Activity:
Every line from the one containing "Hi, I'm and" to the final line of the material below must be reproduced exactly; leave out all other lines.

====================

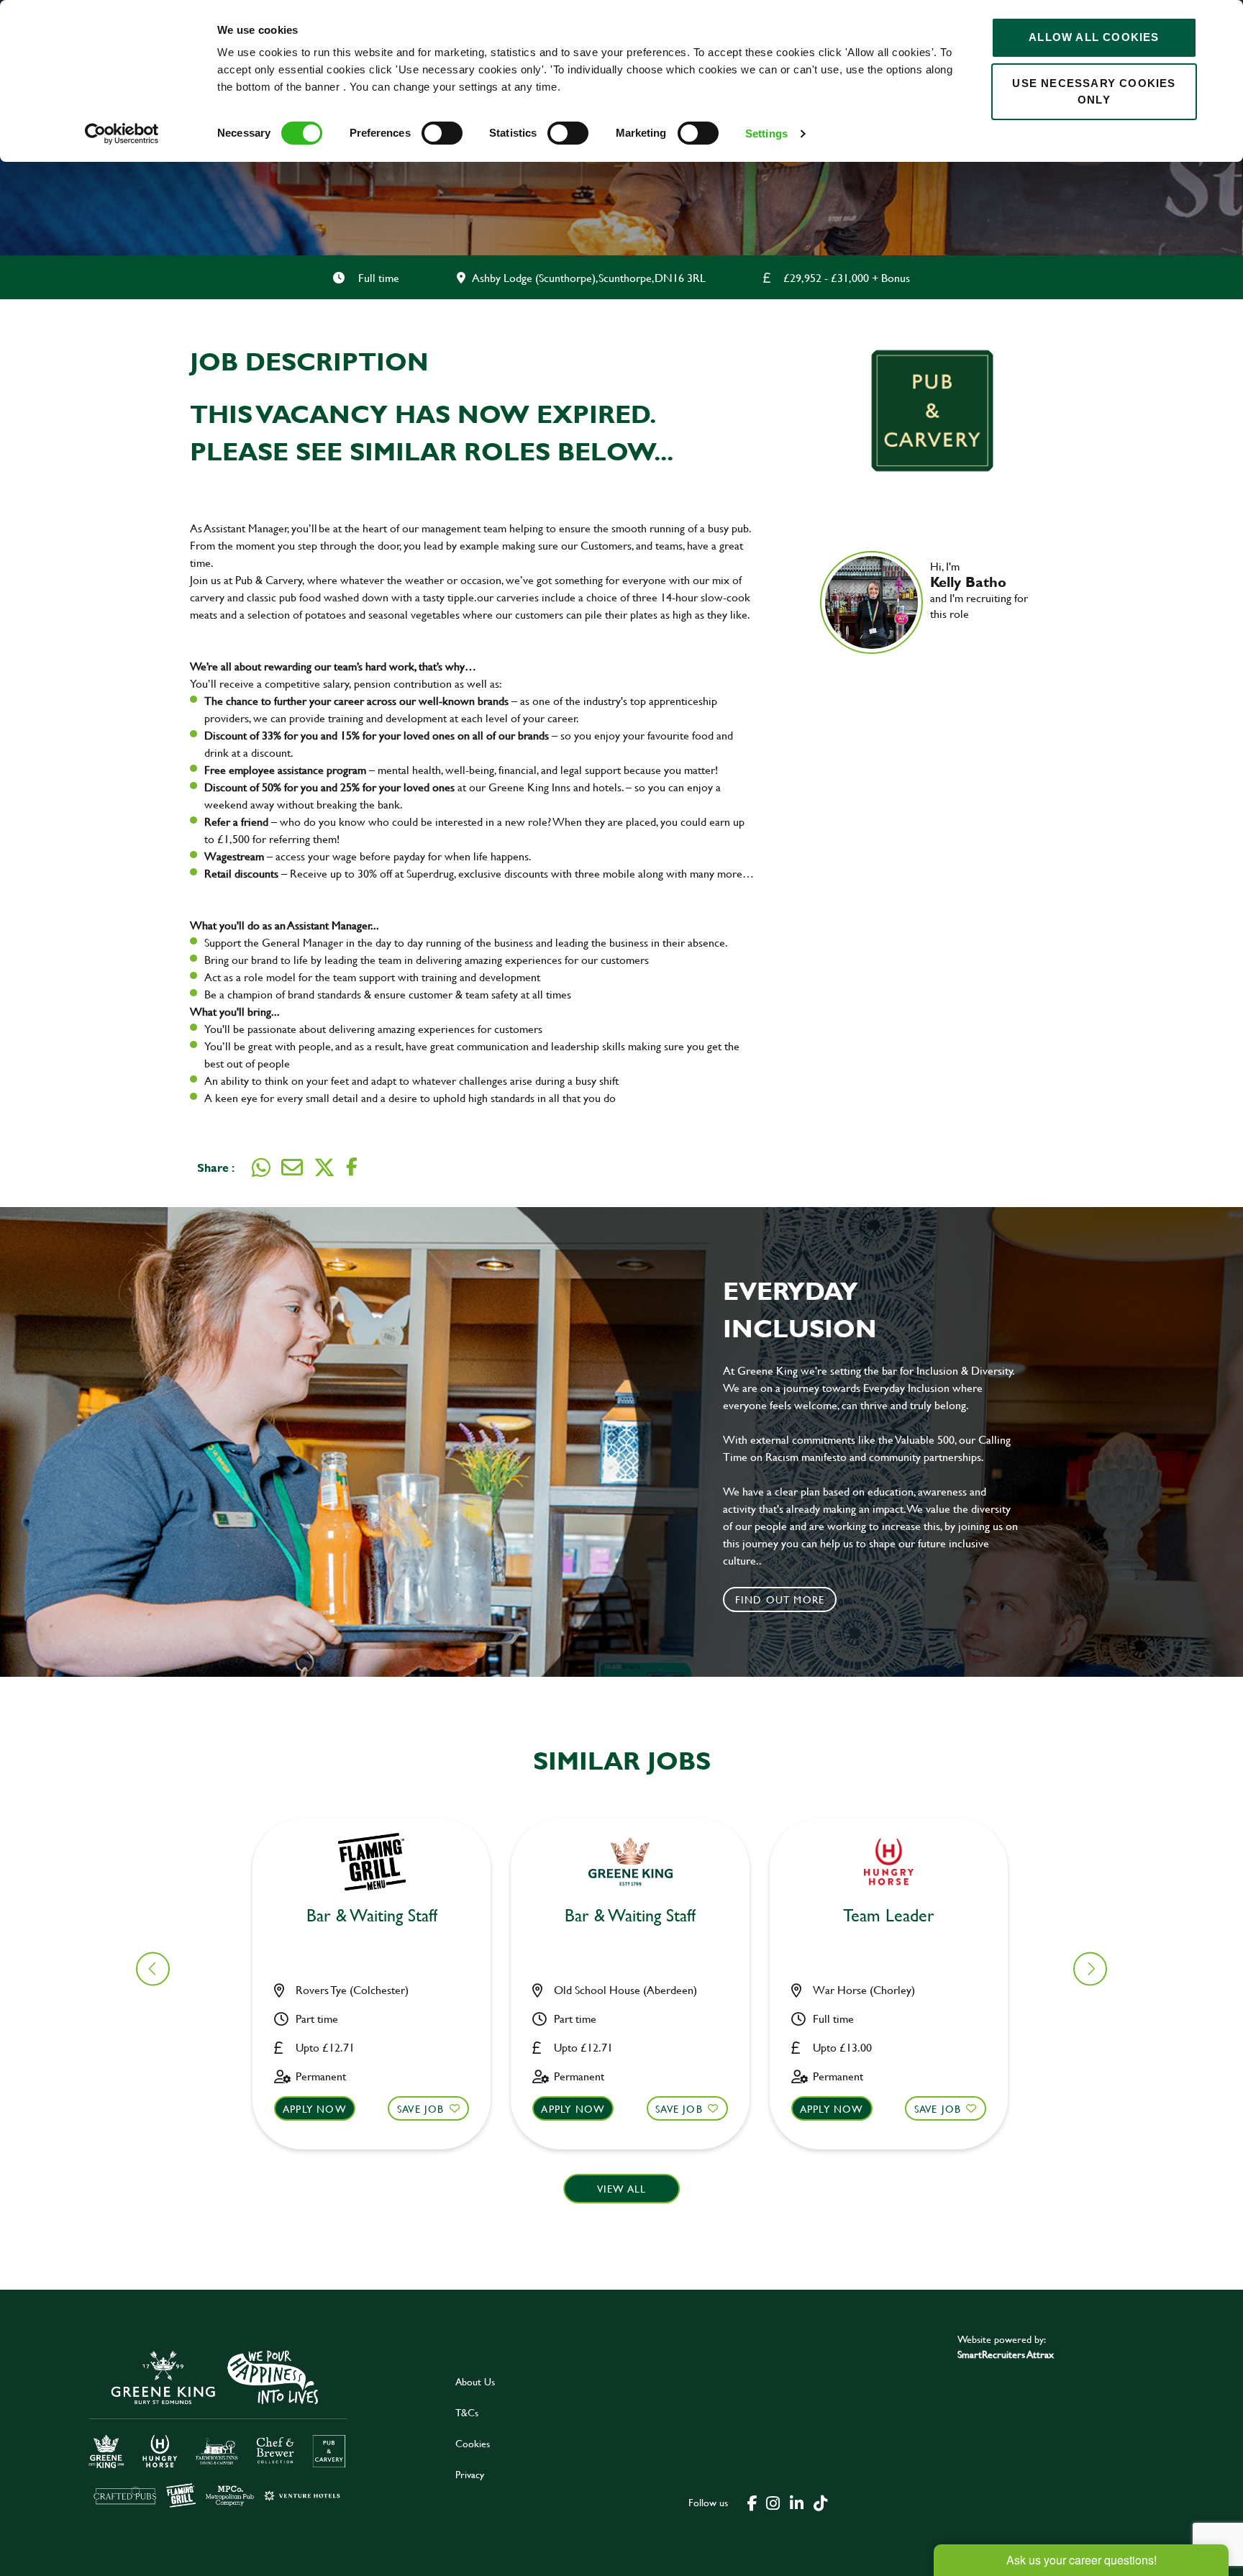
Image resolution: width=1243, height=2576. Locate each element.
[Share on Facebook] (352, 1167)
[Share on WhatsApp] (261, 1167)
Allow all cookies (1094, 37)
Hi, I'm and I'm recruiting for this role (979, 590)
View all (622, 2188)
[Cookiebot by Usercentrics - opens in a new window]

====================

Answer:
Hi, I'm and I'm recruiting for this role (979, 590)
View all (622, 2188)
[Cookiebot by Usercentrics - opens in a new window]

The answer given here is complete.